To EnricoE and Joel: obviously, EVERY film would probably benefit from having the luxury of going back to the original sound elements and completely redoing it with modern technology and techniques... but not only is it really difficult to find a lot of usable T1 audio stuff (it was a low-budget film after all), one might argue that some of its charm and its power come from the rawness of it. I've always said it can end up like going back and rewriting your old high school essays... if it got you an A back then, let it remain a snapshot of that time and don't give it a makeover just to "update" it, lest you end up with the new Star Trek 2.0 crap. We don't want to see this classic 1984 film (which was just inducted into the National Film Registry by the Library of Congress today!) suddenly filled with figurative Jawas and Rontos and Greedo shooting first and Rodian dancing girls and stuff, do we?
;-)
Finally, David, I understand your preference on the color and framing of T2 between the UT2 and T2X versions... but it does all come down to preference, and what I've found is that when I look at transfers I've been involved with in the past, I often go "Yikes! Why did we make it look like THAT?" when I recall perfectly well that we loved how we did it back then we we did it that way. Two observations in that regard:
1) people's vision of what's good and what they see in an image changes over time. This is especially true of directors; if you have them do a new, blind transfer (with no previous reference) and compare it to their previously-apporved transfer, I can much guarantee that the to images will look different, and sometimes wildly so.

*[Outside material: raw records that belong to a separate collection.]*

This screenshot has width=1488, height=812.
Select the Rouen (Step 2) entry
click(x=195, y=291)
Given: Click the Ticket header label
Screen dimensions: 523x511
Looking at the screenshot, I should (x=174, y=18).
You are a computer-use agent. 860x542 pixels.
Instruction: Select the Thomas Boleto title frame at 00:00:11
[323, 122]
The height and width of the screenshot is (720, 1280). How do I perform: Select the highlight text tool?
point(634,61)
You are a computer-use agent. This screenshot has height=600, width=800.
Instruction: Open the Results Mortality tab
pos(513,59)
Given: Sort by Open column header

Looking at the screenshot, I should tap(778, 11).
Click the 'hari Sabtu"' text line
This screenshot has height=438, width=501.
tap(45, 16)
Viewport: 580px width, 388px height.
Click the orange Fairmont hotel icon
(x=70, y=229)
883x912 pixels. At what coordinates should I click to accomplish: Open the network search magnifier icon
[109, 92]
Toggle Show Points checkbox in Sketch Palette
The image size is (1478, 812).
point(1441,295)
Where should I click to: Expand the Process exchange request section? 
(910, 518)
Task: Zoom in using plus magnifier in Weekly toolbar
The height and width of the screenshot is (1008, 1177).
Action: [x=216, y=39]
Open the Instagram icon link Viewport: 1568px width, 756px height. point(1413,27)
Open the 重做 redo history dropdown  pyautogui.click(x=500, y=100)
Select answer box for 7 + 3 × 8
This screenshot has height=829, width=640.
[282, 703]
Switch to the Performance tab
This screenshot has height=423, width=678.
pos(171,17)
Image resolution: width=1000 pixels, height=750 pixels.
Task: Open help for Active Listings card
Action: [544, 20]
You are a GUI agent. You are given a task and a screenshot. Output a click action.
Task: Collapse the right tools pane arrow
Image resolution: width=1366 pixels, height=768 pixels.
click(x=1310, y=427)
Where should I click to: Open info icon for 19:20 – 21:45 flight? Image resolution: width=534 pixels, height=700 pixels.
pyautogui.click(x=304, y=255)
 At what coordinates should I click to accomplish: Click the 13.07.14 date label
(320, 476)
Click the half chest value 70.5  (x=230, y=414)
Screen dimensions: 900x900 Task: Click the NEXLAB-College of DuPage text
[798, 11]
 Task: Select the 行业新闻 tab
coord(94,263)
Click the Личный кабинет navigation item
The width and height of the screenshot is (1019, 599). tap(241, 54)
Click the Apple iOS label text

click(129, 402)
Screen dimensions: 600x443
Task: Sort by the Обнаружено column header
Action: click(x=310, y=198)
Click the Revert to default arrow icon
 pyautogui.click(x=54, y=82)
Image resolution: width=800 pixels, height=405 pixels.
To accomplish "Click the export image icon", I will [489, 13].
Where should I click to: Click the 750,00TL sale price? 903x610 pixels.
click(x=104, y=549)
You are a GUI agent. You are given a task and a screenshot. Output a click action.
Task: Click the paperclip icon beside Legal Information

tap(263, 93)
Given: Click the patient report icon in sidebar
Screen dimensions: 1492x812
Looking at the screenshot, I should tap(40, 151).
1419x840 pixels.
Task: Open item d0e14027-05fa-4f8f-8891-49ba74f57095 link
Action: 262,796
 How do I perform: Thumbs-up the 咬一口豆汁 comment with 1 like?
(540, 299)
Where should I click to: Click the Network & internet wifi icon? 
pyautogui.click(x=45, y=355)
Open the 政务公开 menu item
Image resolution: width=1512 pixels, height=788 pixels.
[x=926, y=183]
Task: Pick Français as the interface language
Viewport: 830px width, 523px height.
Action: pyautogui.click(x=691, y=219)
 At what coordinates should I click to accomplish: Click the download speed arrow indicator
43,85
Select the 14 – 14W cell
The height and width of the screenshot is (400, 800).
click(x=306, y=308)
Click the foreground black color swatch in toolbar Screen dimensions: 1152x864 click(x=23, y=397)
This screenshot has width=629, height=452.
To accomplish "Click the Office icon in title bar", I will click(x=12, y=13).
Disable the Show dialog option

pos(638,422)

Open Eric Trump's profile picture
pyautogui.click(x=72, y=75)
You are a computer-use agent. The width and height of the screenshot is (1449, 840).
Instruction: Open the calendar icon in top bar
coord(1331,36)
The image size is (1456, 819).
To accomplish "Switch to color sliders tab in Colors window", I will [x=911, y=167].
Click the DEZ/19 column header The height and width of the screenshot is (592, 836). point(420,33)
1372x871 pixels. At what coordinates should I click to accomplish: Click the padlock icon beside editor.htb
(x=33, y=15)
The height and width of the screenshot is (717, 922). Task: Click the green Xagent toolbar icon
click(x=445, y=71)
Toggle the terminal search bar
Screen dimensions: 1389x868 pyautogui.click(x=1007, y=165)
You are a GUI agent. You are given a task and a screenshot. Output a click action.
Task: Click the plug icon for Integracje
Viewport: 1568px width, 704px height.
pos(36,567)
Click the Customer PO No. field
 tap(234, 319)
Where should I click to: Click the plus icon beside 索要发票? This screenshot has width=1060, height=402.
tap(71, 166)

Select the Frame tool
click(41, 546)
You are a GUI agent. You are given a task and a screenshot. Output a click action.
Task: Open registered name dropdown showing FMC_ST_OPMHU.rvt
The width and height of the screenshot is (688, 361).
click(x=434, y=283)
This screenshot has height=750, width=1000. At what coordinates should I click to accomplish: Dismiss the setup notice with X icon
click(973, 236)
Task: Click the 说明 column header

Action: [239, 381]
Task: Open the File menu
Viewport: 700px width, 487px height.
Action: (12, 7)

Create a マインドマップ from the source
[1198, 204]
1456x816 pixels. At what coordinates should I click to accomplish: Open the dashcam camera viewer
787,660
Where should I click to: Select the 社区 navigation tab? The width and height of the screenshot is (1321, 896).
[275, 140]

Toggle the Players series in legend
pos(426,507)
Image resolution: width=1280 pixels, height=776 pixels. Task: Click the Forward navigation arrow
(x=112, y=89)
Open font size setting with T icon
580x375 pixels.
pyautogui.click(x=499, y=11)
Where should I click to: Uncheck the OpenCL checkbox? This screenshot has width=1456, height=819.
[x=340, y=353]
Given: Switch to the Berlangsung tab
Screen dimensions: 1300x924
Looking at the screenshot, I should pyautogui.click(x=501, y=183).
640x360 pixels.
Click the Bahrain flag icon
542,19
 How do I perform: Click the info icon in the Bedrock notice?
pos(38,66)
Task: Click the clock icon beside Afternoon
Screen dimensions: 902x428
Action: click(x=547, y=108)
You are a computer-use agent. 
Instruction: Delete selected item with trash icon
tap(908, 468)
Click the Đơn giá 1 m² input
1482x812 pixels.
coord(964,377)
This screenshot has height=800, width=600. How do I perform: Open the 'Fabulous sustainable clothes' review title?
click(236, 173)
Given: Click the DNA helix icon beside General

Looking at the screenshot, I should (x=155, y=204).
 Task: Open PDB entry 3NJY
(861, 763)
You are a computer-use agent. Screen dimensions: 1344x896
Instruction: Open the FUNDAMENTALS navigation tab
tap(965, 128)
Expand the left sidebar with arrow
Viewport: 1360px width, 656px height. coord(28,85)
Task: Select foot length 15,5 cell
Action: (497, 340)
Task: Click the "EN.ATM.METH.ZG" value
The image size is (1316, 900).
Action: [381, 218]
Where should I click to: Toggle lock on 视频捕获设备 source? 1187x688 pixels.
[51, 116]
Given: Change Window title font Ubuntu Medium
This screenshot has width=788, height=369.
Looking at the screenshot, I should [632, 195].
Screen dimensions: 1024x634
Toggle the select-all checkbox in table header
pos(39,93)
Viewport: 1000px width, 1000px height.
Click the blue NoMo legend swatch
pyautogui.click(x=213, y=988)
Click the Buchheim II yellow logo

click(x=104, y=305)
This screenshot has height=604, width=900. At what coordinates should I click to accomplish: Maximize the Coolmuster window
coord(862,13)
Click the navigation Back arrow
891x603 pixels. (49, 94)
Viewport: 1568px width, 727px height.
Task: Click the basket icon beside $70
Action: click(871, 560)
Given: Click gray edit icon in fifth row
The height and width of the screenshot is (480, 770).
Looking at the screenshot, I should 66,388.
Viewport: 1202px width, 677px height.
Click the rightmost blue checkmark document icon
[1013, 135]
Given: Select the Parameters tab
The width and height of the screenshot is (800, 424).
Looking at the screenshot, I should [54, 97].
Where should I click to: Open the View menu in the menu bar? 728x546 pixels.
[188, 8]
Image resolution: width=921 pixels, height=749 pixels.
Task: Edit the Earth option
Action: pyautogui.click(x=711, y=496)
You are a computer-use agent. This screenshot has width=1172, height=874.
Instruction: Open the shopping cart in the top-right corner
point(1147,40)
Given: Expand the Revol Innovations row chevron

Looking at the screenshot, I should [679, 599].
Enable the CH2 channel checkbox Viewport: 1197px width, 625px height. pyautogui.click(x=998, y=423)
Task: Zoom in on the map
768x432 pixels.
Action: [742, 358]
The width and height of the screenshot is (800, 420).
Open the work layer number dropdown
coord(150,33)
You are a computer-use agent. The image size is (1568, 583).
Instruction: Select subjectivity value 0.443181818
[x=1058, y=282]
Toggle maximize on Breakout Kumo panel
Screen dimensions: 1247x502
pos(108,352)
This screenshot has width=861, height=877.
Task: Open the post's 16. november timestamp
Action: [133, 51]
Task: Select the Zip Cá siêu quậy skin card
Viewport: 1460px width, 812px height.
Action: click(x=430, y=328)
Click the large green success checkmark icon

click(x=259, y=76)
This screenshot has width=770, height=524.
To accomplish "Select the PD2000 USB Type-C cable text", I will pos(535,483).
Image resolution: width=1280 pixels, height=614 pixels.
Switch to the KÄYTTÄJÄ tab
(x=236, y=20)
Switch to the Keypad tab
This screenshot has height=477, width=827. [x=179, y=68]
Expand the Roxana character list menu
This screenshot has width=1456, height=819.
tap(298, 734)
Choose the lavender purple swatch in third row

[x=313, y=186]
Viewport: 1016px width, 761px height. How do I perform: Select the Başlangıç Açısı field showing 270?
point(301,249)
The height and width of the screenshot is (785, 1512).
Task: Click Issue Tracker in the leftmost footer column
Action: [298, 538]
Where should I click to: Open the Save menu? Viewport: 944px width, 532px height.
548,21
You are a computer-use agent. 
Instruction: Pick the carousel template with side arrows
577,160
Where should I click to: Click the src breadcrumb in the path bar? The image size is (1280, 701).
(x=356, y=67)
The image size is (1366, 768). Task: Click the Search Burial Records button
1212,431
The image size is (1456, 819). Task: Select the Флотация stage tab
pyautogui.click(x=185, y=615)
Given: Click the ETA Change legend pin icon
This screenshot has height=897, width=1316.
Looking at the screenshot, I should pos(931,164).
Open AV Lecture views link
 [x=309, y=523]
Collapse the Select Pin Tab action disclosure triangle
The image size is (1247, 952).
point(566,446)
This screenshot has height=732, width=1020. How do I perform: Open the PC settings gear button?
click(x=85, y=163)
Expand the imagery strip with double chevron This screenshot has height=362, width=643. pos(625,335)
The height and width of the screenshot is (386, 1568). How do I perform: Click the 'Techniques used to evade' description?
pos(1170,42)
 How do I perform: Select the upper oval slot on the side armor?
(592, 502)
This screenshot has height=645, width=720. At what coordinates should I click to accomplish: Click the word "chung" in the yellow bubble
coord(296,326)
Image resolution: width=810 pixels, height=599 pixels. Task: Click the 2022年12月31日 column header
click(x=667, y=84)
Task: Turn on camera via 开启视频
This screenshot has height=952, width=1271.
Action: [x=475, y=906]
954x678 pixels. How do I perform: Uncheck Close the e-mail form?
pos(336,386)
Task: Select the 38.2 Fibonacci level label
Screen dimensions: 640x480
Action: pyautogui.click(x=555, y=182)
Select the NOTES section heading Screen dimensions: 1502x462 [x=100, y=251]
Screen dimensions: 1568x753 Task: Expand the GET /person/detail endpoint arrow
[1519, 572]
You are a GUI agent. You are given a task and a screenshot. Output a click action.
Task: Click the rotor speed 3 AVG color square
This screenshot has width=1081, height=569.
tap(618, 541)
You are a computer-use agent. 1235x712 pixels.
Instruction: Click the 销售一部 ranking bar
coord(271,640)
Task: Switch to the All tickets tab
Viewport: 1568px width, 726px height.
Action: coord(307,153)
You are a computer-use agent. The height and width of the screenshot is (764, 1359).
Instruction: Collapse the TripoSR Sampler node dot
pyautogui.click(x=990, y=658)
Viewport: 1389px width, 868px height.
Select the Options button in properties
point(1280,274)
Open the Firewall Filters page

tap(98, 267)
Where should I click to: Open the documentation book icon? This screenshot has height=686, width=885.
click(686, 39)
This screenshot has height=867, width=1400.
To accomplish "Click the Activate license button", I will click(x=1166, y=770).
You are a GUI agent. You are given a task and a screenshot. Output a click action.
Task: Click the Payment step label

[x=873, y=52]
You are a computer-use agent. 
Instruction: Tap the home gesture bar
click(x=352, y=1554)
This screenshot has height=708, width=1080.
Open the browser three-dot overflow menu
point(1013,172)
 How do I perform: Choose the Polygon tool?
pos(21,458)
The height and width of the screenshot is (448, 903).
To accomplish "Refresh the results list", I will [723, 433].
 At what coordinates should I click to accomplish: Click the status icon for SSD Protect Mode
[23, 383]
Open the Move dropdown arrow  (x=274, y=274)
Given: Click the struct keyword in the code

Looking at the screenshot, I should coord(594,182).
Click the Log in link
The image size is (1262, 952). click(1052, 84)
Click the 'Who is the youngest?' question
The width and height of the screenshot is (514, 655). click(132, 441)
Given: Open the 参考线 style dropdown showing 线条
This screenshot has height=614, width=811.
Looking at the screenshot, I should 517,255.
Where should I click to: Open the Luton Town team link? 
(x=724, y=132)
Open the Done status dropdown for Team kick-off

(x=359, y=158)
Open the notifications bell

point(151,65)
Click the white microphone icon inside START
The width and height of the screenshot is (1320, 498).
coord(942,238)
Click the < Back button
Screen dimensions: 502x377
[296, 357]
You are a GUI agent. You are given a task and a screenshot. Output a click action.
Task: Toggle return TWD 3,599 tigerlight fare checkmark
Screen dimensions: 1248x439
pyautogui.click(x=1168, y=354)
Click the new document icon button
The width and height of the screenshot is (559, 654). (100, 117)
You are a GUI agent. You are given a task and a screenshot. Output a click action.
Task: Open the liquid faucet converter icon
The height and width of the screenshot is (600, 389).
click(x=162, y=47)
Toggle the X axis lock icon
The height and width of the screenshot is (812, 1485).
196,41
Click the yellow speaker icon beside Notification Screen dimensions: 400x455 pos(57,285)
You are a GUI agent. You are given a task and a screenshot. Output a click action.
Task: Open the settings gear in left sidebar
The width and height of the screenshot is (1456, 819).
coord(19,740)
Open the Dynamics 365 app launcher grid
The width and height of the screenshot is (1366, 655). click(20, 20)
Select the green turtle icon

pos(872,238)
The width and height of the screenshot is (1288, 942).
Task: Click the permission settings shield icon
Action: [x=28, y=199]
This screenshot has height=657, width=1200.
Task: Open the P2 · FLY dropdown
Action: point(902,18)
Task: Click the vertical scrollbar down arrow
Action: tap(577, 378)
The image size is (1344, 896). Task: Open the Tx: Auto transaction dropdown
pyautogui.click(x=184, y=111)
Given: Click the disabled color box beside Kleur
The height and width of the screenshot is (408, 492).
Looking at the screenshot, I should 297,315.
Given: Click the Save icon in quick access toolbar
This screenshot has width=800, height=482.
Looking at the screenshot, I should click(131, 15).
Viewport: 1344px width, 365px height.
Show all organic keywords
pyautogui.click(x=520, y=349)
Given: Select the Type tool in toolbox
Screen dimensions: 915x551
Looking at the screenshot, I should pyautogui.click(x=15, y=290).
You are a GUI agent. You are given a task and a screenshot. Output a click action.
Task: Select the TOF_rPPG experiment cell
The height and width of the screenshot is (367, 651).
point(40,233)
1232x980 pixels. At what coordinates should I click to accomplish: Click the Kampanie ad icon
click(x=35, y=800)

2) as the technology and viewing formats get sharper and cleaner, you tend to back off on the hardness and go for the subtleties in the image. You don't have to saturate the colors and overemphasize a particular hue just to punch through the limits of the viewing format... you can try to maintain some of the subtlety of the image. The best analogy I can give you is how you have to do grand gestures and project loudly to get your point across when you perform in a stadium, whereas you can still get an effect but carry some nuances in your performance when you're in a more intimate setting. The clarity and quality of HD can give you that intimate setting.
Just my two cents... I welcome your opinions.